Apesar da popularidade do termo, as medidas anunciadas por alguns Estados do Brasil e pelo Distrito Federal são apenas medidas para minimizar o contágio. A quarentena de uma cidade é um isolamento imposto, o que significa que a liberdade pessoal de circular pela cidade é restrita e indústrias e comércios são paralisados até uma segunda ordem do Estado. Os únicos indivíduos que estão submetidos a uma quarentena de fato, ou seja, que terão uma restrição das atividades e serão separados do meio social, de acordo com a lei n° 13.979, de 6 de Fevereiro, são aqueles que estão com o vírus ou com suspeita de contaminação.
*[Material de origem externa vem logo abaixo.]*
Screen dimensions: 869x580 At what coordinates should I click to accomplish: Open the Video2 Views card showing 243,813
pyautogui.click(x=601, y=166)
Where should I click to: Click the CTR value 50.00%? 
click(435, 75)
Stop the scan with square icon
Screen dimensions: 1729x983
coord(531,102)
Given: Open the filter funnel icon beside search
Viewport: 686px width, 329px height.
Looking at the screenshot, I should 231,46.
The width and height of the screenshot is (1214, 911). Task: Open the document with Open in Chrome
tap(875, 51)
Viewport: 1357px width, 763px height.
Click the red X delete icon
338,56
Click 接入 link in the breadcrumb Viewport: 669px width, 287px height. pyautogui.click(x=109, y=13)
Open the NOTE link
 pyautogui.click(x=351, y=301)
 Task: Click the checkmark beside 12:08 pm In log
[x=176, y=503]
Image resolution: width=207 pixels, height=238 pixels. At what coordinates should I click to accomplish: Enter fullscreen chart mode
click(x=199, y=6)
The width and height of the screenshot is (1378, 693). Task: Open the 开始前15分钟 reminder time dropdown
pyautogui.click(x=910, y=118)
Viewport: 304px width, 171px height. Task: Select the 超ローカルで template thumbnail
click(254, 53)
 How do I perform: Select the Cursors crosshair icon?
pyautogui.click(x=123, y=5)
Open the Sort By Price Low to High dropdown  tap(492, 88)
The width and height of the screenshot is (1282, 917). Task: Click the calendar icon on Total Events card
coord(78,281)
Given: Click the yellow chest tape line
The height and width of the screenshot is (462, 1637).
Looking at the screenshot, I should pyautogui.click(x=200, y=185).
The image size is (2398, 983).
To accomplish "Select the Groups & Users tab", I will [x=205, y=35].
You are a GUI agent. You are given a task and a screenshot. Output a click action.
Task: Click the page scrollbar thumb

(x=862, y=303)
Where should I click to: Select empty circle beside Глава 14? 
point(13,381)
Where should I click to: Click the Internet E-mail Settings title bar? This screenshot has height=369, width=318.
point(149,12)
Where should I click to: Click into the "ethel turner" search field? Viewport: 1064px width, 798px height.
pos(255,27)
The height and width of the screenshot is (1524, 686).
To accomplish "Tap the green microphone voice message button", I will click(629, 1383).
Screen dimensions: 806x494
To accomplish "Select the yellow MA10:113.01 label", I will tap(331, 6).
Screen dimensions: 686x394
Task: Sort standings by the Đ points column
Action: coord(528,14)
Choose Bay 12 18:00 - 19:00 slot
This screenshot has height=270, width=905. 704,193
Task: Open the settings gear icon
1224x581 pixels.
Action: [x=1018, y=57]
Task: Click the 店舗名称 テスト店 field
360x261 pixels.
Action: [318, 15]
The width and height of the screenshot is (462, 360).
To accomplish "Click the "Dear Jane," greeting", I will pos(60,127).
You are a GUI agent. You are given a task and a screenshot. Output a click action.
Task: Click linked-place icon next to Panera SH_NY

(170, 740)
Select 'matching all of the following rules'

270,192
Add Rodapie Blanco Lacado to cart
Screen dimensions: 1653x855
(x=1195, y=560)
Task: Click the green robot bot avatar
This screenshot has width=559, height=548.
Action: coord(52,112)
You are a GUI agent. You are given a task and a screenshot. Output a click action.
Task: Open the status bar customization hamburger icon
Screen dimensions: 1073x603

O Secretário de Vigilância em Saúde do Ministério da Saúde, Wanderson de Oliveira, esclareceu que o isolamento não é obrigatório, mas é um ato de civilidade para a proteção de outras pessoas. Mesmo com a falta de medidas rigorosas e a confusão com o que de fato significa estar de quarentena, muito se discute como essas supostas medidas são elitistas – já que grande parte da população brasileira não pode trabalhar de casa e/ou deixar de utilizar o transporte público para locomoção. Existem crises dentro da crise, sendo o coronavírus apenas um evidenciador de que pouco se sabe sobre quais as responsabilidades que o exercício da cidadania exige, exercício esse que ultrapassa a esfera pública e emerge na privada.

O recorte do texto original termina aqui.